清らかな星の朝


宝田からこんな風に質問されたのは、初めてかもしれなかった。

面と向かっているわけじゃないこの状況が、かえって良かったのかもしれない。

内心はドキドキしていて、でも、口から出てきたのは、案外普通の声で。


「あー……そうだな。俺は…うん。すぐ謝ったり、できない方だから。相手が謝ってくるか、相手も強情なら、お互いにずっと怒ってる」


スラスラと出てきた言葉は、流れる風によって、後ろの宝田に届く。


「ずっと?」
「ん。ずっとっつっても、長くて二日くらいな。怒ってたこと忘れるから」
「…あははっ、忘れちゃうんだ」
「うん、忘れる。食って寝たらたいてい忘れる」


…だから、星治ともずっとそうだったんだ。

自然と。
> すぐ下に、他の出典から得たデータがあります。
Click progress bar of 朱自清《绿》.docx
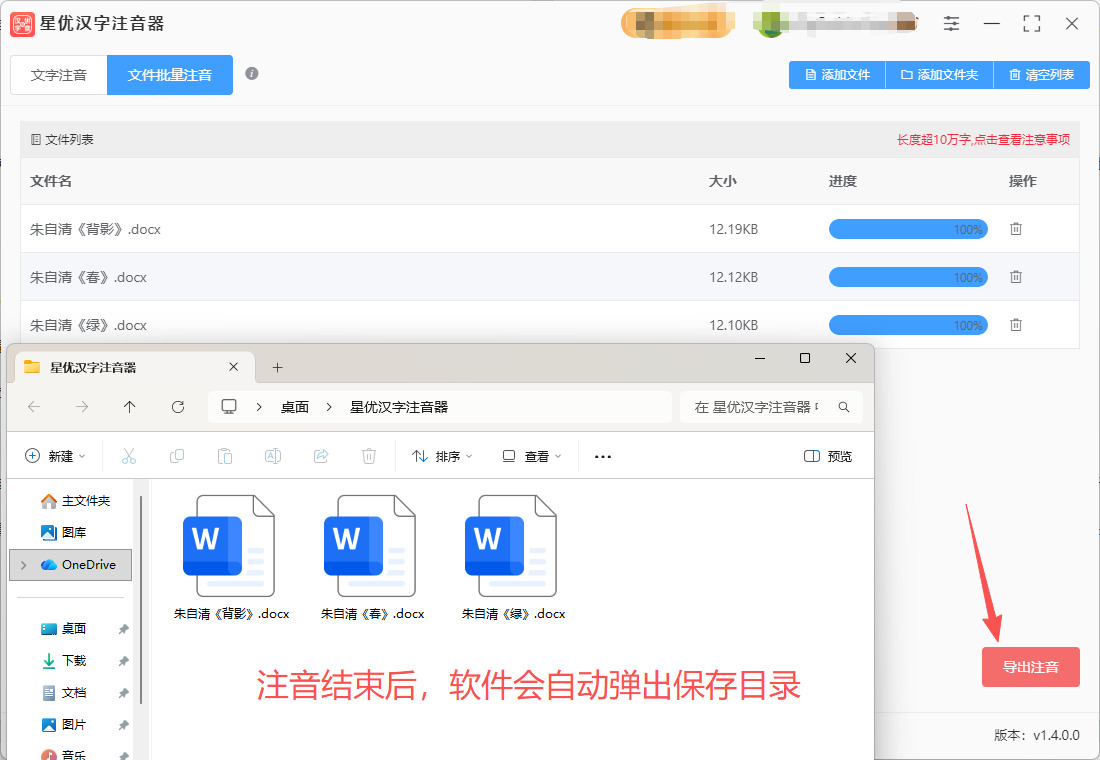(x=907, y=325)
本当に自然と、口から星治の名前が出ていた。

一度話し始めてしまえば、星治との思い出はたくさんわいて出る。


ゲームのデータ消しやがったとか。

人の大事にしてるバットへこませやがったとか。

宿題見せてくれないとかどんだけケチだよ、とか、なんで先に俺んち上がり込んで俺の分の唐揚げ食べてんだよ、とか。

とにかくたくさん、どうでもいいケンカをした思い出。

その結末は、殴るか、スネを蹴るか。
どうしても根にもって、持ち越してしまった時でも、二日後には元通りだった。

晩に、ベランダに出て、よっ、と星治が言えば、俺もおう、と返した。